You will never find someone who doesn’t have that one abbrassive Pain In The A$$ member of the family. The point is to be strong and remember that one on is allowed to treat you badly. People will only treat you the way you allow yourself to be treated.
Find someone who is going to stand up for you and put you ahead of mommy dearest.
That should say No one…Lack of sleep makes spelling BAD
“I can replace my wife but I can’t replace my mother.” What does this mean then why dont they sleep with their own mother that way dont have to replace anyone. Men are idiots and women are stupid to trust them. I have an arrogant mother-in-law and an husband who does what ever she says. how ever stupid it might be. Wish the world was like Men are gays and Women are lesbians this way we could understand each other feelings well.
When we invited our in-laws to stay a couple of days for a visit, my
MIL insisted that she and her husband sleep in my bed! I told my
husband NO and he kept arguing with me about it. We purchased
two sleeper sofas one in the family room and one in the beautifully
decorated guest bedroom for the in-laws to choose from. Yet she wanted
my bedroom. Any how I put my foot down and said No. They slept
in the guest bedroom where they belonged.
I was in a similar situation. When my husband and I were engaged a year before we were married, I was easily frustrated by his mom! She was such an arrogant & controlling person that it was impossible to make her understand the American life…
- She would always ask us where we were going and why
- What did we do and what did we spend our money on
- Everytime she saw us, she’d continue to lecture us about life (my husband and I are adults and clearly we don’t need any lecturing about life).
- She would always call my husband’s phone all the time asking him to do favors for her (pure laziness I tell you!)
- One time my husband came home from work tired, and right when he was ready to go to bed, she walked in his room and asked him to put gas for her car (really selfish).
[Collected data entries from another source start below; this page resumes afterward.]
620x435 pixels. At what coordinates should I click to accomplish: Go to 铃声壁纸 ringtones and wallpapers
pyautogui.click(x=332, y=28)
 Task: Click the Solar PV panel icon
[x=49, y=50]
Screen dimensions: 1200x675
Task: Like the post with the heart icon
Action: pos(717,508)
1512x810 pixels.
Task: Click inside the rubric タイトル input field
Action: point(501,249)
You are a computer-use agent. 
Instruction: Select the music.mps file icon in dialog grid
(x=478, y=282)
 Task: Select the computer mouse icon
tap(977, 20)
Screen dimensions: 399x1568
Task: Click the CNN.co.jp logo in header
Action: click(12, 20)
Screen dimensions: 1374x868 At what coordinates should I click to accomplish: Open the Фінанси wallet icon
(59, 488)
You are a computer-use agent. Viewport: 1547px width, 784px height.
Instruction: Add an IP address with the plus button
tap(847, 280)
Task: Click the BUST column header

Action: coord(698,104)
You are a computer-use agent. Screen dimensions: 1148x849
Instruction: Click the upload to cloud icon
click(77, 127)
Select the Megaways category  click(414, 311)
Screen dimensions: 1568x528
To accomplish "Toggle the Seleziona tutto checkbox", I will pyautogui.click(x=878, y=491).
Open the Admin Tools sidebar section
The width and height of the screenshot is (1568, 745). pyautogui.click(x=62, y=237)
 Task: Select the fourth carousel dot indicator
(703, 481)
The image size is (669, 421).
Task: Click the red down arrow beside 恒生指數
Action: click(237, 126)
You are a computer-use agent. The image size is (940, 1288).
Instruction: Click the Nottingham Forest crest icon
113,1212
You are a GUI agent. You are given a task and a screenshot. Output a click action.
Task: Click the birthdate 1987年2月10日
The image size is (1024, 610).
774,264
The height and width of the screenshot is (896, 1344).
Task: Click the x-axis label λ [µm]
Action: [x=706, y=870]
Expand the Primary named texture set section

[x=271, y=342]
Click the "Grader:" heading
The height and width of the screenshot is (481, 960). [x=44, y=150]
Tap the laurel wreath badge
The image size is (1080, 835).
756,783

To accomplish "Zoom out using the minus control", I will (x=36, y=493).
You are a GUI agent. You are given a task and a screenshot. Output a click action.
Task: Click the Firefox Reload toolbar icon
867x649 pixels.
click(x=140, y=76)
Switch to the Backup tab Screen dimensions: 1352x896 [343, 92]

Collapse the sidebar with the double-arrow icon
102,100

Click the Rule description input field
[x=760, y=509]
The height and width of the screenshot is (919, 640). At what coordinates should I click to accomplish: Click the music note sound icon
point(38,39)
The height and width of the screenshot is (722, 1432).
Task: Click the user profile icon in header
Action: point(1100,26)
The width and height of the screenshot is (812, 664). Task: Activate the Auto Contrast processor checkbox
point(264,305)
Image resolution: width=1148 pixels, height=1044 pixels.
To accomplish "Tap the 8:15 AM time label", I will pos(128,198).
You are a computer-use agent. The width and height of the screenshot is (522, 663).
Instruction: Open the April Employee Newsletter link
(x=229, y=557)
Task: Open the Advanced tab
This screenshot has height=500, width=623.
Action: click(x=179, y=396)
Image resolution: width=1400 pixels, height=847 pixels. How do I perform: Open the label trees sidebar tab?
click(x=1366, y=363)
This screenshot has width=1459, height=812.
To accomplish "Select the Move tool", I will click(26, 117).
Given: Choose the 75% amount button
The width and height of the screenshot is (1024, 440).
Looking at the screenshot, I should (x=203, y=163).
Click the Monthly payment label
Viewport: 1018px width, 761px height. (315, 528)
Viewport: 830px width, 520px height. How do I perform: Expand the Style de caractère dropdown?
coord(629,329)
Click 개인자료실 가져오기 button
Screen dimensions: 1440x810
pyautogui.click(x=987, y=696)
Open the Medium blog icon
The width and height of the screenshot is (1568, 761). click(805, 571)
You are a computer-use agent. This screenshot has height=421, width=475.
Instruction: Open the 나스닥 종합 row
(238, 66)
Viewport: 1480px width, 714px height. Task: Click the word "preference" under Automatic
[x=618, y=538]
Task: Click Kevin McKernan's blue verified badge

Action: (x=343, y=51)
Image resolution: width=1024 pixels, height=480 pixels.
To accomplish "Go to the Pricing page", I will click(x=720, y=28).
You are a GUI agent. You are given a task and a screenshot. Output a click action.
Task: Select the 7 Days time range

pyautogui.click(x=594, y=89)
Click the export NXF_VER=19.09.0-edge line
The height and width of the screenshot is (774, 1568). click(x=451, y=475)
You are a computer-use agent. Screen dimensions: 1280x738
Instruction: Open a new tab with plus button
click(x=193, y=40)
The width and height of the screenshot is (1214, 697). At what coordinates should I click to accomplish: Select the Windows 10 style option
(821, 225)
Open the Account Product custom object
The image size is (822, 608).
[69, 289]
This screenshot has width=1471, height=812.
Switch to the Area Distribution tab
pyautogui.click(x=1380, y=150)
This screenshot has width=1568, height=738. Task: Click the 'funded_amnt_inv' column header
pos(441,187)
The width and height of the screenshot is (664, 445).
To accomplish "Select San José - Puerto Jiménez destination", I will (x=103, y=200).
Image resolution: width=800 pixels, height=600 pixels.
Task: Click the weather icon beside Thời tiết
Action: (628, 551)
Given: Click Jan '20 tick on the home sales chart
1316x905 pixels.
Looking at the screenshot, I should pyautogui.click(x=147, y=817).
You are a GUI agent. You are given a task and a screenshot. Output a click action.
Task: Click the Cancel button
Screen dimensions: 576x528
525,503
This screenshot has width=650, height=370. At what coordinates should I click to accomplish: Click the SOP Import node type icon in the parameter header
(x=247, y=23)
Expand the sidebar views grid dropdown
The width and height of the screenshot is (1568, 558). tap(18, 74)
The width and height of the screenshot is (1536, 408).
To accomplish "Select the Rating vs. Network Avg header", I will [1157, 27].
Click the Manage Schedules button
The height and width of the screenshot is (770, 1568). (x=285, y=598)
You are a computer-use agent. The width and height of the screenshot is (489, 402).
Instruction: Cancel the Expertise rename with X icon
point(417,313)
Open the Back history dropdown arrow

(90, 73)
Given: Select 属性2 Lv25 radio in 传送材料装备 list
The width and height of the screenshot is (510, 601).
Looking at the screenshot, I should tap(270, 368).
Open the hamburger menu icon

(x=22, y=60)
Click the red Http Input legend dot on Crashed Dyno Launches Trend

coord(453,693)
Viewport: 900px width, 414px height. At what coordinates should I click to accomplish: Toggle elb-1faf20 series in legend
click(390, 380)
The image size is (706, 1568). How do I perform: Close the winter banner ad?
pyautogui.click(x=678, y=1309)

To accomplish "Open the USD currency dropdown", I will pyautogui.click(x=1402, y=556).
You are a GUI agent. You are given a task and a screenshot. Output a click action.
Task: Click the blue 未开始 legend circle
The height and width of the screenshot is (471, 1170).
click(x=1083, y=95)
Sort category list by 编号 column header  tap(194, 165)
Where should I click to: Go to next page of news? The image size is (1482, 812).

His dad would pull stunts like that too not as severe.
- My parents in law are MONEY HUNGRY so yes, they’re greedy and even though they have money, they try to talk my husband into paying for most of their things such as their car and credit cards
- when we told my parents in law we were moving out, they went hysterical and kept lecturing us about living with them and save our money (but I’d much rather save myself from my crazy MIL!)
- Last but not least, there are a lot of hurtful things my MIL did to me that I can’t forgive her for. Needless to say, I won’t mention what but let’s just say she took a portion of my heart and permantly deflated it. She’s crazy, arrogant, selfish, and a coniving liar.
So 2 months before my husband and I were going to get married, I told myself, I have to talk to my husband about how I feel before he marries me. So we did and I assure you, men will never undertand a woman’s point of view especially when it is about his parents. It was a difficult discussion because I saw in his eyes he didn’t want to accept the truth. So I told him “I’m NOT asking you to choose, I’m asking you to set limits on your mother’s actions. If you can’t do that, then I can’t marry you. But keep in mind that when I’m no longer in your life, your mother will NEVER be able to give you the kind of love I’m giving you!” Whew! It sure felt good to let everything off my chest. After that, my husband finally stood up for himself and set the tone clearly to his parents! A’llelujah!
So the only person that can really fix a mother-in-law situation is your husband! He has to set the tone otherwise MIL will keep haunting your relationship. She needs to know her limits, that’s all.